That free encyclopaedia the right doesn't like
Grokipedia, the platform launched by Elon Musk, marks a step change towards artificial intelligence where sources take a back seat
In the same days, at the end of October, the book The Seven Rules of Trust: A Blueprint for Building Things That Last (Crown Currency, pp. 230, € 10.99) by Wikipedia founder Jimmy Wales was released, and Grokipedia, the online encyclopaedia wanted by Elon Musk with the intention of creating an alternative to what he dismissed as 'Wokepedia', was launched.
Grokipedia is not the first initiative to challenge Wikipedia. For instance, Citizendium, which instead of allowing everyone to contribute, employs experts, and Conservapedia, which, like Grokipedia, has favoured a conservative slant, have tried. However, none of these projects has so far managed to evolve to the point where they can compete with Wikipedia. Twenty years after their inception, Citizendium now comprises 16,000 entries, Conservapedia 60,000. In comparison, Wikipedia (founded five years earlier) has more than 300 language editions and 7 million entries in the English edition. It is also part of a large and articulated ecosystem, which includes Wikimedia Commons (for images and other media) and Wikidata (a structured database widely used today in science), both of which are now larger in number of entries than the free encyclopaedia.
Grokipedia marks a change of pace. Developed with the help of artificial intelligence by reusing (and 'correcting') content extracted from Wikipedia and other sources, it started with 800,000 entries. The launch also comes at a time of transformation of the web, where access to information is increasingly mediated by chatbots that retrieve and interpret information found online.
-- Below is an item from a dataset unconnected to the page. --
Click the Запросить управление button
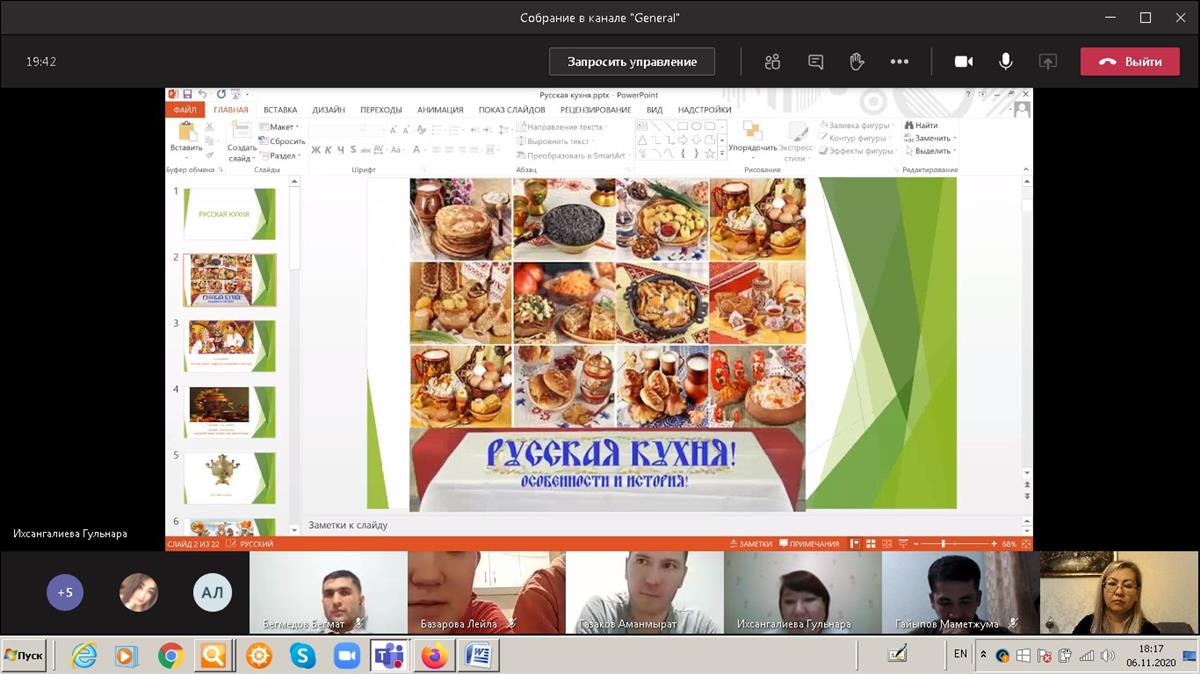tap(632, 62)
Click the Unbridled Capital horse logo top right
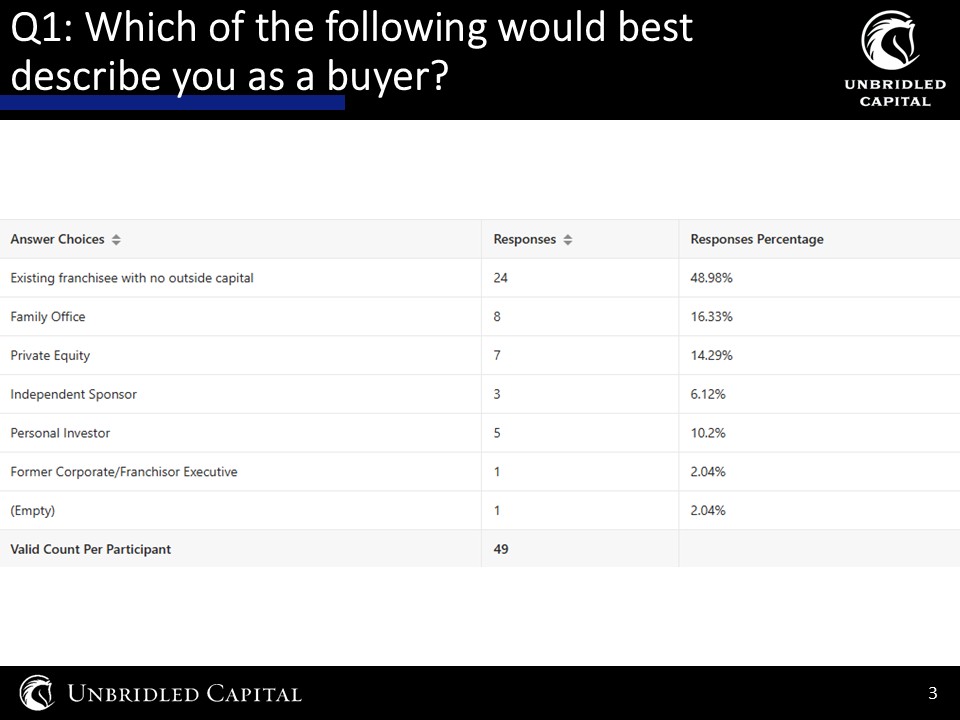Image resolution: width=960 pixels, height=720 pixels. pyautogui.click(x=891, y=40)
Sources take a back seat: we mostly only read what Chatgpt and equivalent services 'tell' us.
The Wikimedia Foundation reported an 8 per cent drop in accesses to the free encyclopaedia in 2024 compared to the previous year. However, we continue to read much of what is written in Wikipedia through chatbots, which reuse its contents. At considerable cost to Wikipedia and the primary sources, whose servers have to deal with costly non-human access and data looting.
In an ecosystem already fragmented by polarisation and information bubbles thanks to social media, and now challenged by artificial intelligence and its hallucinations, launching Grokipedia seems an application of the strategy Steve Bannon called 'flood the zone with shit'.